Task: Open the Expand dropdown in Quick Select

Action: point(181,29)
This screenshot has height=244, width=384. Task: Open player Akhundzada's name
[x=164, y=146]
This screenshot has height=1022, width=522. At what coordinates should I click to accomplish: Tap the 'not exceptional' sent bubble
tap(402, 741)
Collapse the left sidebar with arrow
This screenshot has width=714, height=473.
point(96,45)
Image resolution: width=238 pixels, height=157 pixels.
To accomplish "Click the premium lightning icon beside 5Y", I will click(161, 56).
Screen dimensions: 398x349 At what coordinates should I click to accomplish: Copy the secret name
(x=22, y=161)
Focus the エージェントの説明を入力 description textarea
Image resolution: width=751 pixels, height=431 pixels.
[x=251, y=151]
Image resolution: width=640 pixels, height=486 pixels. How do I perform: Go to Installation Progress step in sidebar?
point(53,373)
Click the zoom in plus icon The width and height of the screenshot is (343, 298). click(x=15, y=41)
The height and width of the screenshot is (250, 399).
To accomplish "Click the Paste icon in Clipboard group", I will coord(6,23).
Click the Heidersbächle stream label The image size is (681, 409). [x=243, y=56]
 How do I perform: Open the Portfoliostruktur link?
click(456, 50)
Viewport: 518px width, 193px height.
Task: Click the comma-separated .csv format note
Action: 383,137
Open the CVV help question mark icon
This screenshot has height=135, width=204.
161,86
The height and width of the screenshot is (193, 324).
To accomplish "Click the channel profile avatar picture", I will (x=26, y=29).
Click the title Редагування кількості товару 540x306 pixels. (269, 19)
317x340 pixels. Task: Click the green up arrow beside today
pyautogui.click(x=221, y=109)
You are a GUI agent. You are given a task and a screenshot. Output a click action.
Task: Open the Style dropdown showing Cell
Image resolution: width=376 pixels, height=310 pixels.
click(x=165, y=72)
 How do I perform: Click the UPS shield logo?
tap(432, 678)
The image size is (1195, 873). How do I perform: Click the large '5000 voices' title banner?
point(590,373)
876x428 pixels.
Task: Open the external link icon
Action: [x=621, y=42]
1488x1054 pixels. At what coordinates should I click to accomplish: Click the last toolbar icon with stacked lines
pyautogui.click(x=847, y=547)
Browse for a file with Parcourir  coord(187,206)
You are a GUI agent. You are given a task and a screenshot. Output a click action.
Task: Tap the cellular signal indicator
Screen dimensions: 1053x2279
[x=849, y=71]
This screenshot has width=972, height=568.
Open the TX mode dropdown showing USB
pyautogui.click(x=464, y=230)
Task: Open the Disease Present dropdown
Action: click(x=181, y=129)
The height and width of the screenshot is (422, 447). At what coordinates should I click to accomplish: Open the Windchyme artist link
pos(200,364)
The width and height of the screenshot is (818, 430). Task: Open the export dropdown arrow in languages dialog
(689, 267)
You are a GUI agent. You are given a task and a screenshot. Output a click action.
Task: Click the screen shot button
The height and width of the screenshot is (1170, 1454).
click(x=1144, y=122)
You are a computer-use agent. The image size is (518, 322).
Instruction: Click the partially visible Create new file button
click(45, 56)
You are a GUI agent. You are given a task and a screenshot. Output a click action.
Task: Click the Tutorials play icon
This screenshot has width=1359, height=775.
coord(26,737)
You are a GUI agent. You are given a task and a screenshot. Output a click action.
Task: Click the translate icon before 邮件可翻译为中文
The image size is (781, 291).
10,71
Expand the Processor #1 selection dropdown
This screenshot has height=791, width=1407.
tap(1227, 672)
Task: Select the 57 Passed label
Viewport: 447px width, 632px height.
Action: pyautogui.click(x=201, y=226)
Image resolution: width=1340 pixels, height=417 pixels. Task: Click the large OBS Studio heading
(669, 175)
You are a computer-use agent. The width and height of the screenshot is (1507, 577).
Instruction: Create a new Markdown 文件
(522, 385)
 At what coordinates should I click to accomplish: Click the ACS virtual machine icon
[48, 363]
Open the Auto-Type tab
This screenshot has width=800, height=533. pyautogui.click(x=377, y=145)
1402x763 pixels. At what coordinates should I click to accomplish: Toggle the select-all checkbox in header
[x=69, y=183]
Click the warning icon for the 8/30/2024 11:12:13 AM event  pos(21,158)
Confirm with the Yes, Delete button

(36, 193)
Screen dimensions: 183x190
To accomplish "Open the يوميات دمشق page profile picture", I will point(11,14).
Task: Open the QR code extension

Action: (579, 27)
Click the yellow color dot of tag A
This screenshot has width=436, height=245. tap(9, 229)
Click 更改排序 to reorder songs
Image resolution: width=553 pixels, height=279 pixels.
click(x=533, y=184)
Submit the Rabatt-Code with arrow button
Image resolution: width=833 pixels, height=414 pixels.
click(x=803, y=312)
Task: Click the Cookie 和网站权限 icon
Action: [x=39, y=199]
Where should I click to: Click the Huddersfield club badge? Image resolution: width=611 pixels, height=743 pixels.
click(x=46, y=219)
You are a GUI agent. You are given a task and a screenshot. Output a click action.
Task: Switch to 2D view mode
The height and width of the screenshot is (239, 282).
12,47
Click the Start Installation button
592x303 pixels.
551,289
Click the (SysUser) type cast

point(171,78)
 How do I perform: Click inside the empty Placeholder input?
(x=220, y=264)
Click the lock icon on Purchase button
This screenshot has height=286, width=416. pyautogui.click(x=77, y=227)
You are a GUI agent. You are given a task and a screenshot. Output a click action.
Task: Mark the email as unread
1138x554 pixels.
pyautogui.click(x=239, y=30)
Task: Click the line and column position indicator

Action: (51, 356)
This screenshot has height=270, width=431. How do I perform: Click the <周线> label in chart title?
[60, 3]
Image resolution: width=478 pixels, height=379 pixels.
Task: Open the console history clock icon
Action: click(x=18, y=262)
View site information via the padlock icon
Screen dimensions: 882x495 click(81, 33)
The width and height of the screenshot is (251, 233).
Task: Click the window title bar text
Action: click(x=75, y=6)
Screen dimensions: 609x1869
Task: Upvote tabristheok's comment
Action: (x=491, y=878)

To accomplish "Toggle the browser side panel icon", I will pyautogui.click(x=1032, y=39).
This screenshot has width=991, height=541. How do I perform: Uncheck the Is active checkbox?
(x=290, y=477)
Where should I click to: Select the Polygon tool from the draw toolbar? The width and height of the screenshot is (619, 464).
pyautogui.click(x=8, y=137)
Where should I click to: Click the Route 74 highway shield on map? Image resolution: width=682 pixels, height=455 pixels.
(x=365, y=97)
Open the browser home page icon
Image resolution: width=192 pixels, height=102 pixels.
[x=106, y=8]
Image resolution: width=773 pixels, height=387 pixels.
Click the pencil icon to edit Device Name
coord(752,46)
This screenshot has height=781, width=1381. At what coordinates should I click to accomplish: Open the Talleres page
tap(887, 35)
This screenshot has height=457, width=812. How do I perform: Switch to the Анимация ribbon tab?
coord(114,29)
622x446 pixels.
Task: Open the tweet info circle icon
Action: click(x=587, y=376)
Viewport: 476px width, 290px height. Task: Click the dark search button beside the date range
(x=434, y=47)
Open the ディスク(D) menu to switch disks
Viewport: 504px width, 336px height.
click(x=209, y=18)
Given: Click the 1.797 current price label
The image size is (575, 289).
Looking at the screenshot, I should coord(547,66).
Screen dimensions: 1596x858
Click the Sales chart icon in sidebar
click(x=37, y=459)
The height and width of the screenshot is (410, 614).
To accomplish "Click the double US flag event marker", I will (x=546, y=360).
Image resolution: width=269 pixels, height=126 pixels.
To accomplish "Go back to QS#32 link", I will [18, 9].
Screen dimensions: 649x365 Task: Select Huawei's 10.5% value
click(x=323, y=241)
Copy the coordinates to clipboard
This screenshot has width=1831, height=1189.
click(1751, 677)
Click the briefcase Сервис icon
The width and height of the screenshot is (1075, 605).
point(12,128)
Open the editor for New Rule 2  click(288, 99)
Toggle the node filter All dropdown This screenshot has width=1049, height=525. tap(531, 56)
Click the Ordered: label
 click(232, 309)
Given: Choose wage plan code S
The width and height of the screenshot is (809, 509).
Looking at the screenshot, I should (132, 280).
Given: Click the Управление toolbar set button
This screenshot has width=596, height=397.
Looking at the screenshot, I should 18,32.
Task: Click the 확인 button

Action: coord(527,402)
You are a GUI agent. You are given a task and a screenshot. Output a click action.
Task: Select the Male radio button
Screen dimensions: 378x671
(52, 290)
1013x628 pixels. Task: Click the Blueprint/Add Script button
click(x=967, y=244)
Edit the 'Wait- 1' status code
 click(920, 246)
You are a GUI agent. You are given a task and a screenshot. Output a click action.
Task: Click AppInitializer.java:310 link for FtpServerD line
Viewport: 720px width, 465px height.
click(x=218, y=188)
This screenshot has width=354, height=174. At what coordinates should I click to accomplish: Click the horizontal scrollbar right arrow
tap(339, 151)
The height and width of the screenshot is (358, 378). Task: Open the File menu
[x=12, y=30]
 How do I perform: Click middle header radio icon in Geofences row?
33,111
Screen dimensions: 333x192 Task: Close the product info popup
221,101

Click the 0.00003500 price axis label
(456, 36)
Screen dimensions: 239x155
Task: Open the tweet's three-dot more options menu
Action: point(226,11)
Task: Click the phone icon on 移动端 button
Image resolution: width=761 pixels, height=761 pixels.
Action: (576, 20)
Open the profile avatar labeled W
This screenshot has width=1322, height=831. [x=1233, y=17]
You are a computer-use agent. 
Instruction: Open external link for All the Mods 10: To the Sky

• • •

Ricopia identica la parte del materiale che si apre con la riga contenente "How do I perform: Click the UPS shield logo?" e si chiude con quella contenente "[x=849, y=71]", comprese entrambe. Riporta soltanto queste righe.

 How do I perform: Click the UPS shield logo?
tap(432, 678)
The image size is (1195, 873). How do I perform: Click the large '5000 voices' title banner?
point(590,373)
876x428 pixels.
Task: Open the external link icon
Action: [x=621, y=42]
1488x1054 pixels. At what coordinates should I click to accomplish: Click the last toolbar icon with stacked lines
pyautogui.click(x=847, y=547)
Browse for a file with Parcourir  coord(187,206)
You are a GUI agent. You are given a task and a screenshot. Output a click action.
Task: Tap the cellular signal indicator
Screen dimensions: 1053x2279
[x=849, y=71]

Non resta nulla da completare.